The bill creates a refundable payroll tax credit of up to $5,000 for each employee on the payroll. To be eligible, a nonprofit must have experienced a drop in revenue of at least 50 percent in the first quarter of 2020 compared with the first quarter of 2019. The credit is available each quarter until the nonprofit’s revenue exceeds 80 percent of the same quarter in 2019. Nonprofits receiving emergency SBA loans are not eligible for these credits.
The bill appropriates an additional $10 billion to another SBA program, Economic Injury Disaster Loans, and waives a creditworthiness requirements for all applicants, including nonprofits. Those eligible will be able to get checks for $10,000 within three days.
Nonprofits that self-fund unemployment benefits could get reimbursed for up to half the costs of benefits provided to their laid-off employees.
The bill will provide $25 million for the Kennedy Center in Washington, D.C. and $75 million for the National Endowment for the Humanities, according to the Washington Post.
The bill includes $75 million for public-media stations, according to America’s Public Television Stations, a nonprofit membership organization. Patrick Butler, CEO of the organization, noted that public-television stations have “dramatically expanded remote learning services for millions of students whose schools have been closed in the national emergency.”

Seeking More

Although nonprofit advocates are seeking more federal help for charities than the bill provides, including a $60 billion aid package specifically for nonprofits, there was widespread approval of the legislation with hopes for more to come later, including expanding the universal deduction.
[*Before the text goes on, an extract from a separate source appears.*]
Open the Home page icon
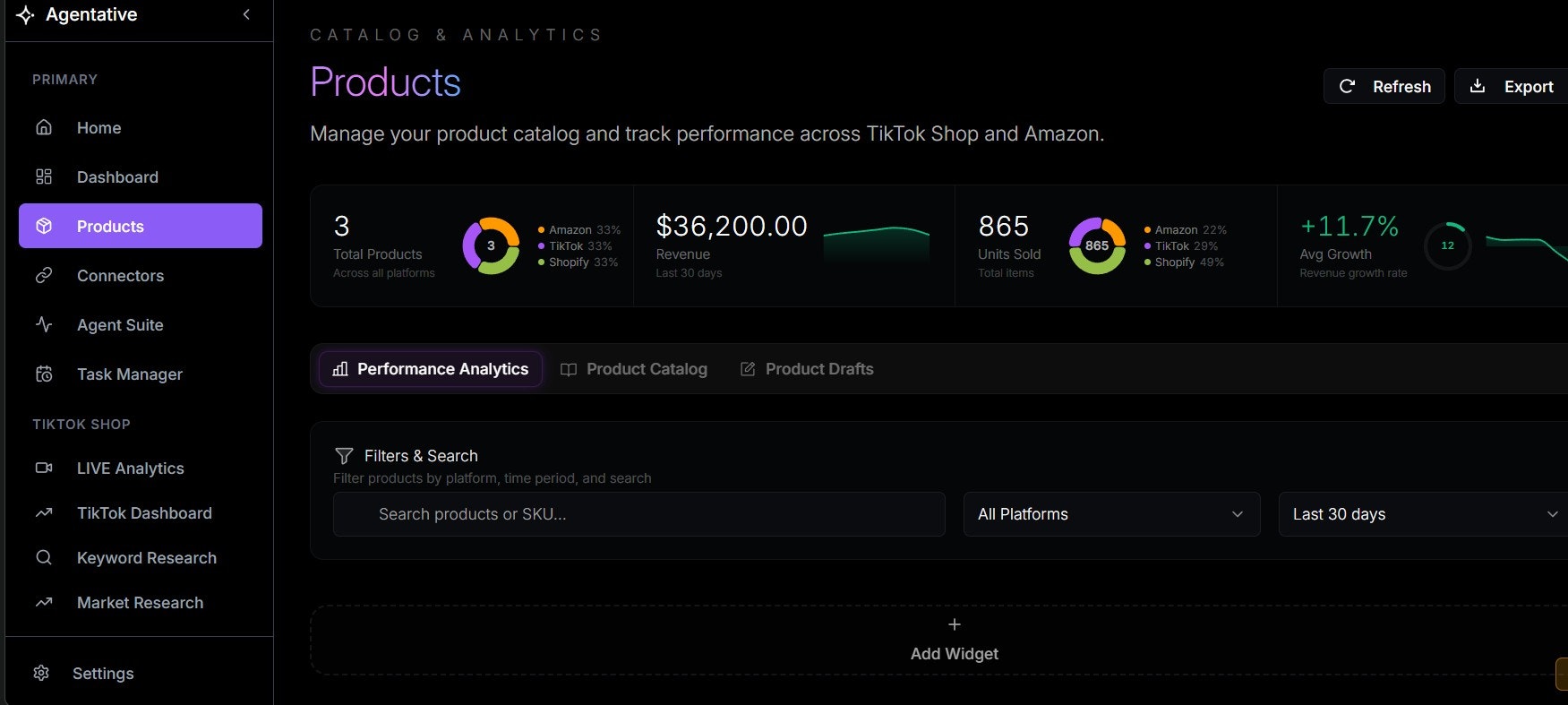This screenshot has width=1568, height=705. tap(44, 127)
“There is much to celebrate in this deal, but still a lot of advocacy needed,” said Tim Delaney, president and CEO of the National Council of Nonprofits, in an emailed statement.

“Additional funding resources will be absolutely critical in the months to come,” wrote Charlotte Haberaecker, CEO of Lutheran Services in America.

Independent Sector, a Washington-based nonprofit membership organization, said nonprofits should call lawmakers and urge them to vote for the bill.